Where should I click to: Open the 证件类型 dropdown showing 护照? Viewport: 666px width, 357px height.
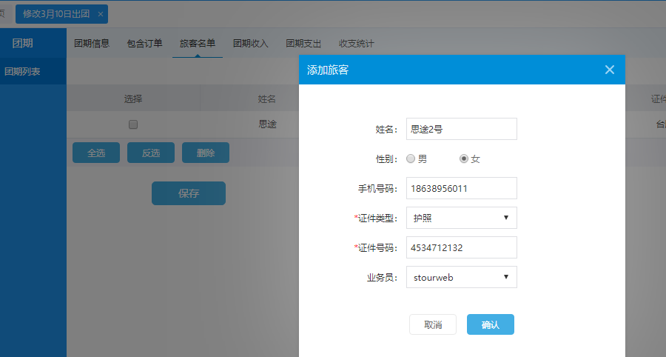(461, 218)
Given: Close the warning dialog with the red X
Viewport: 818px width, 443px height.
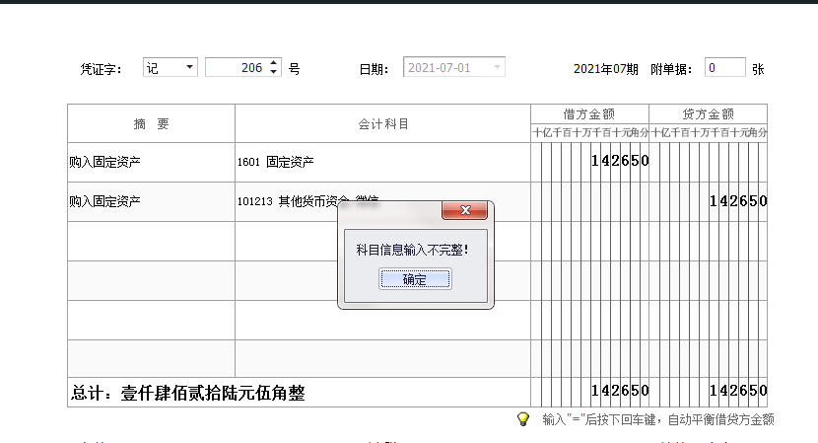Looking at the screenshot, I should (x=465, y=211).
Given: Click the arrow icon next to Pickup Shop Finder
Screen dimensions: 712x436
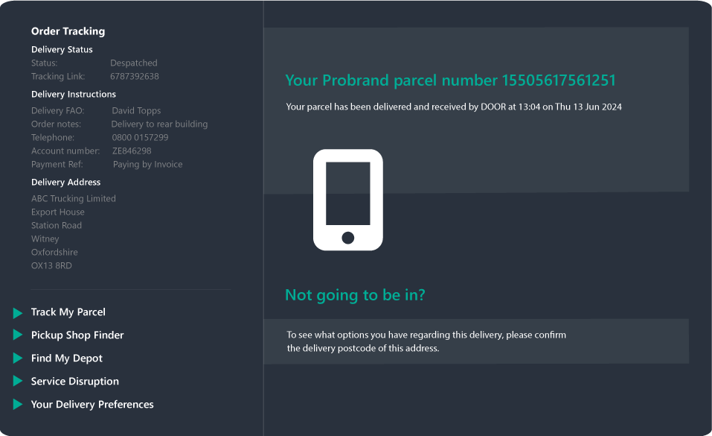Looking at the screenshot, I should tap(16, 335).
• • • •
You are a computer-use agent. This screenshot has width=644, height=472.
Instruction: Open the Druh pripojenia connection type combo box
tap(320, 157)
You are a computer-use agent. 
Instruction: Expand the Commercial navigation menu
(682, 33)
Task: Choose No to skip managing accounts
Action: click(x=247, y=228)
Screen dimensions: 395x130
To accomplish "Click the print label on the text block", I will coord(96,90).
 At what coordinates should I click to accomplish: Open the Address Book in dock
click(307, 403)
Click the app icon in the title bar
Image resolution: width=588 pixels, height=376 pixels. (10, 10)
• • • •
Each line of the data that has the string "agent" should be returned.

- _Answer space_:
You are a computer-use agent. This screenshot has width=644, height=472.
You are a computer-use agent. 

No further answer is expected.